34 Les mêmes considérations sont transposables au cas d’une déposition par écrit d’une personne résidant dans un État membre autre que l’État membre de la juridiction compétente. En effet, s’agissant de la mesure d’instruction en cause dans le litige au principal, la juridiction de renvoi relève que la déposition par écrit d’un témoin ou d’une partie au litige s’effectue sans qu’il soit nécessaire de recourir à des mesures coercitives, sur une base volontaire, en règle générale avec le consentement préalable du témoin ou de la partie concernée, voire à leur demande.
35 Eu égard à l’ensemble des considérations qui précèdent, il convient de répondre à la question posée que les articles 1er et 17 du règlement no 1206/2001 doivent être interprétés en ce sens qu’une juridiction d’un État membre souhaitant entendre une personne résidant dans un autre État membre n’est pas nécessairement tenue, pour procéder à un tel acte d’instruction, de recourir aux moyens d’obtention des preuves prévus par ce règlement, mais a la faculté de recourir à la déposition par écrit de cette personne, conformément au droit de l’État membre dont cette juridiction relève, et ce sans obtenir l’autorisation de l’organisme central ou de l’autorité compétente de l’État membre requis, au sens de l’article 3 dudit règlement.
Sur les dépens
36 La procédure revêtant, à l’égard des parties au principal, le caractère d’un incident soulevé devant la juridiction de renvoi, il appartient à celle-ci de statuer sur les dépens.

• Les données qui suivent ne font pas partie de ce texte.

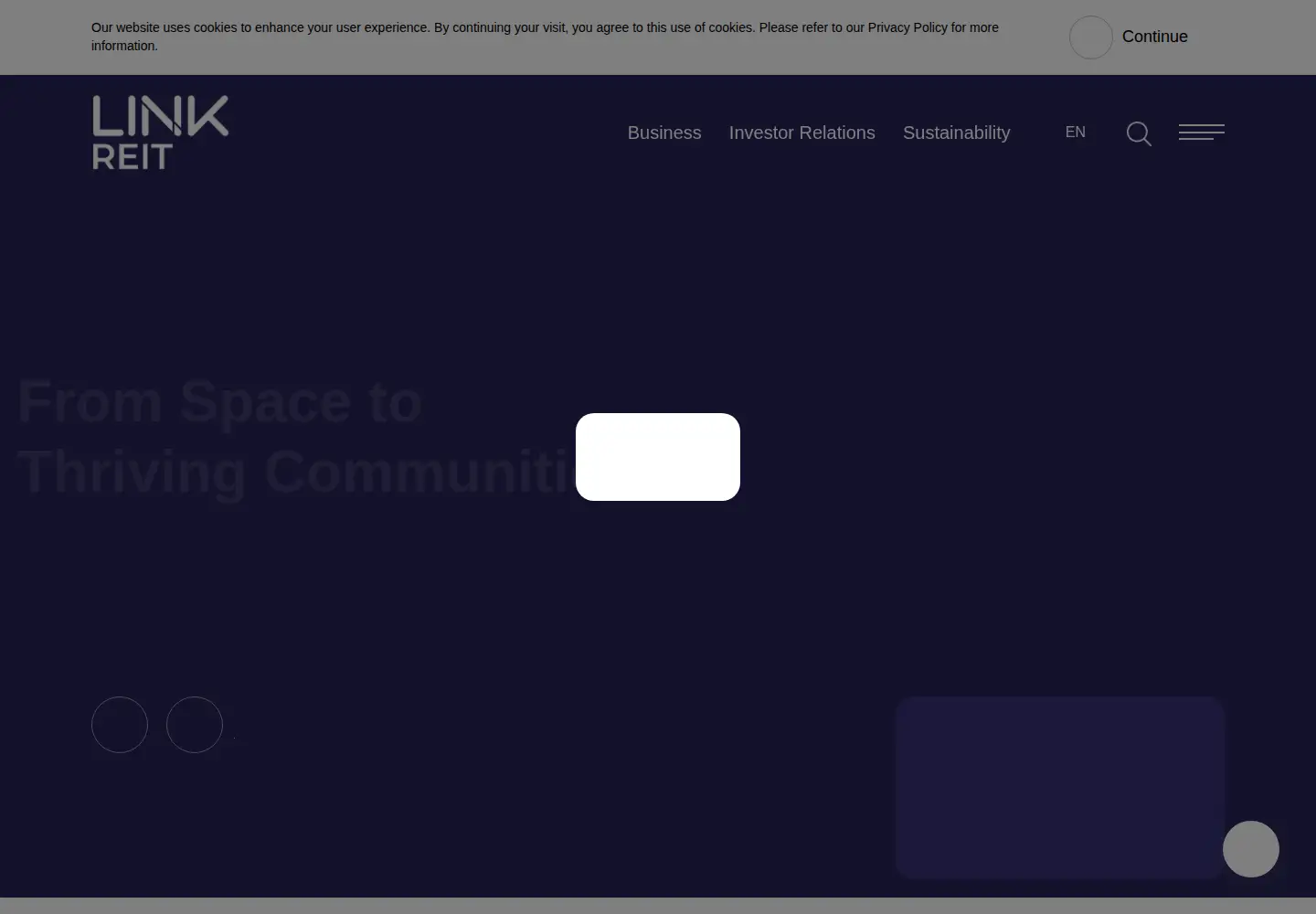Screen dimensions: 1316x914
Task: Open the Sustainability menu item
Action: pos(957,133)
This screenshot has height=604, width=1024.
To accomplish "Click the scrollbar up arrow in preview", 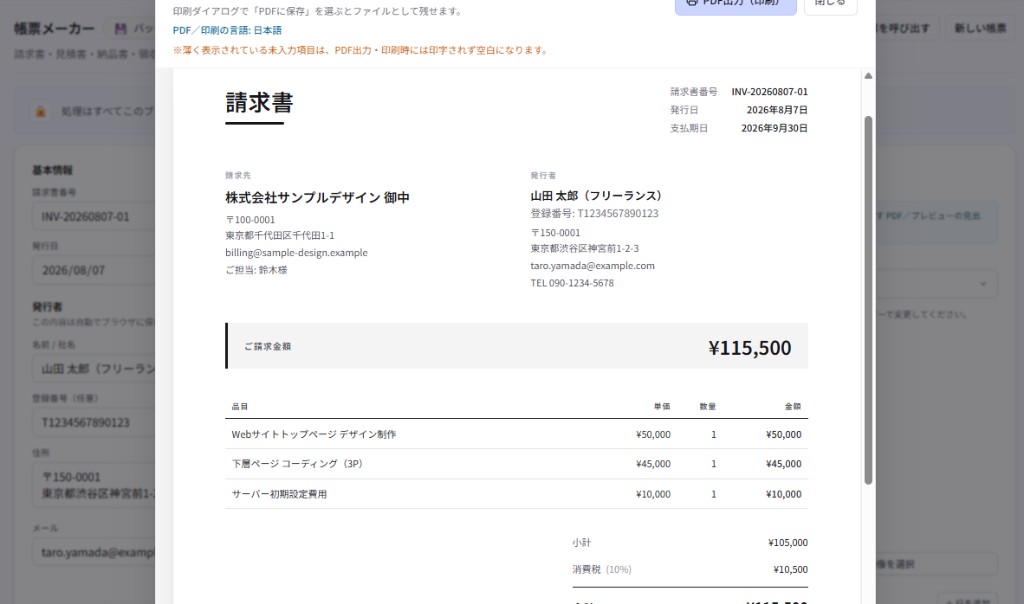I will (x=868, y=76).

Par ces motifs, la Cour (dixième chambre) dit pour droit :
Les articles 1er et 17 du règlement (CE) no 1206/2001 du Conseil, du 28 mai 2001, relatif à la coopération entre les juridictions des États membres dans le domaine de l’obtention des preuves en matière civile ou commerciale,
doivent être interprétés en ce sens que :
une juridiction d’un État membre souhaitant entendre une personne résidant dans un autre État membre n’est pas nécessairement tenue, pour procéder à un tel acte d’instruction, de recourir aux moyens d’obtention des preuves prévus par ce règlement, mais a la faculté de recourir à la déposition par écrit de cette personne, conformément au droit de l’État membre dont cette juridiction relève, et ce sans obtenir l’autorisation de l’organisme central ou de l’autorité compétente de l’État membre requis, au sens de l’article 3 dudit règlement.
Signatures
* Langue de procédure : le polonais.